Another option that leans less heavily on the UI system could have both labor and nonlabor fixed costs paid by the federal government for shutdown firms. This is largely what the money appropriated for the Small Business Administration (SBA) in the CARES Act is meant to do. However, the administrative capacity of the SBA and of banks serving small and medium-sized businesses is not obviously up to the task of having this money reach firms in time to keep workers attached to employers throughout the downturn.
A fundamental transformation of the SBA paycheck protection program (PPP), to make it more like what countries such as Denmark and the UK have done,
- would likely see Treasury, not the SBA, manage the plan;
- would remove size caps;
- and would remove the role of banks as loan processors.
If it worked smoothly enough, many employers could choose to pay for continuing payroll with money allocated through this program rather than furloughing workers and having them claim UI directly. This would be an appealing near-term workaround for not having a well-functioning UI system.
Just because Congress has acted already and taken steps down a different path than the comprehensive “deep freeze” approach doesn’t mean it’s too late to come forward with a more transformative plan. We know that more help for relief and recovery is absolutely needed—our recommendations for filling in some of the more substantial cracks in the existing coronavirus response framework are detailed here.

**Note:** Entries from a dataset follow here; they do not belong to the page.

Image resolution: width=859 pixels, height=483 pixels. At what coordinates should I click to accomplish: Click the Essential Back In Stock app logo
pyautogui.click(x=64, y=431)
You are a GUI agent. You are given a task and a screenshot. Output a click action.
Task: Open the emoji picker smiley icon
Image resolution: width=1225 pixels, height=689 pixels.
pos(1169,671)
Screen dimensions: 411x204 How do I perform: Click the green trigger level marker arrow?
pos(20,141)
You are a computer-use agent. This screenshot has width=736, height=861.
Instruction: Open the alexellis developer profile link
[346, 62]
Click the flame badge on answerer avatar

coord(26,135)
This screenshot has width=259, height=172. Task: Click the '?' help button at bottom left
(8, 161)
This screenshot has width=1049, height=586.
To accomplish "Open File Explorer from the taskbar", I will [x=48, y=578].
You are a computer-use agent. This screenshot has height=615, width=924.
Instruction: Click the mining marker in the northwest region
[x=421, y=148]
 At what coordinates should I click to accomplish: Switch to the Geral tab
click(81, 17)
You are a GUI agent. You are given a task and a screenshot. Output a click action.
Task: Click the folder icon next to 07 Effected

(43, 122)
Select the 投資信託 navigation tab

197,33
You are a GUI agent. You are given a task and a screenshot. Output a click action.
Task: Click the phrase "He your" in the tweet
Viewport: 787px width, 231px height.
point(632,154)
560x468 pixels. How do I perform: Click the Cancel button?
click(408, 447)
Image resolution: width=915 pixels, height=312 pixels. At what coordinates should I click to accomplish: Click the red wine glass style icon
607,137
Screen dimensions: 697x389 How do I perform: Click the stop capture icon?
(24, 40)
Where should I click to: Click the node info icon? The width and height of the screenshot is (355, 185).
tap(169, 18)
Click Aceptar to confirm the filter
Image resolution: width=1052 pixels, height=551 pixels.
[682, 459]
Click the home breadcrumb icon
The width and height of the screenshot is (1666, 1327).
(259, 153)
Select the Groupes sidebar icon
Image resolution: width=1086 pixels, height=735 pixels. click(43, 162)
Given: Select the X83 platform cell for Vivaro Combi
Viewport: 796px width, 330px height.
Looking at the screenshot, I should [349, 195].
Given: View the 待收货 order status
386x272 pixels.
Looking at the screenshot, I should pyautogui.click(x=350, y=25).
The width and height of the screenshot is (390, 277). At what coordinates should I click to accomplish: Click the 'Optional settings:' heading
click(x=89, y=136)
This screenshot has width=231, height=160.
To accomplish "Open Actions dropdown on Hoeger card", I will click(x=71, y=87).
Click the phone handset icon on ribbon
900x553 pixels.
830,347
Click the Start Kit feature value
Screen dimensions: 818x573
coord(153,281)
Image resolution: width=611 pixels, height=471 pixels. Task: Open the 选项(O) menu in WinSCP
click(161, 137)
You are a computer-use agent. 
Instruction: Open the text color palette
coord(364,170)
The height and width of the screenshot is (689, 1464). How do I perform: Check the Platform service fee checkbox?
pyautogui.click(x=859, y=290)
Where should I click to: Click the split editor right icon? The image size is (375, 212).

Importantly, there is already talk of modifications to the SBA PPP plan that could let it function more substantially as an instrument for “deep freezing” small business payroll throughout the crisis, even without the fundamental transformations described above. For example, one provision that triggers forgiveness of the payroll protection loans is the share of the total loan that is not spent on payroll (25%). As noted before, some small businesses have higher nonlabor costs than this and so this might worry them that their loans will not be forgiven. Boosting the share of allowable nonpayroll costs would make this more attractive (to be clear, firms will still have to preserve their entire payroll to get loan forgiveness).
Congress could also think about boosting the overall allocation of money to the PPP, to reassure potential borrowers that money for loan forgiveness will not run out before it reaches them. Extra money could also slightly bump up the fees banks get for processing loans, with bonuses for timely processing. Finally, in recent days the Federal Reserve has also indicated a willingness to buy these guaranteed loans from banks to ensure banks retain enough capital to keep making loans. This was identified as a potential bottleneck for making loans that may now be removed.
The work in providing relief and priming recovery from the coronavirus shock is not done.
There are gaping cracks to be filled in to even the most admirable bits of relief and recovery measures that have passed. And we should move our national response as close as possible to international best practice as we can before the end of this crisis. This best practice is letting the large swaths of the economy enter a deep freeze that does no harm to workers and business owners, and lets them preserve labor market matches throughout the crisis. Getting as close as possible to this best practice in the current crisis will reduce human suffering, and having this model for the next time the national economy—or a large local economy—must reimpose physical distancing measures to fight an epidemic could be valuable.
We should certainly hope we never have to do something like this again. But hope isn’t a plan.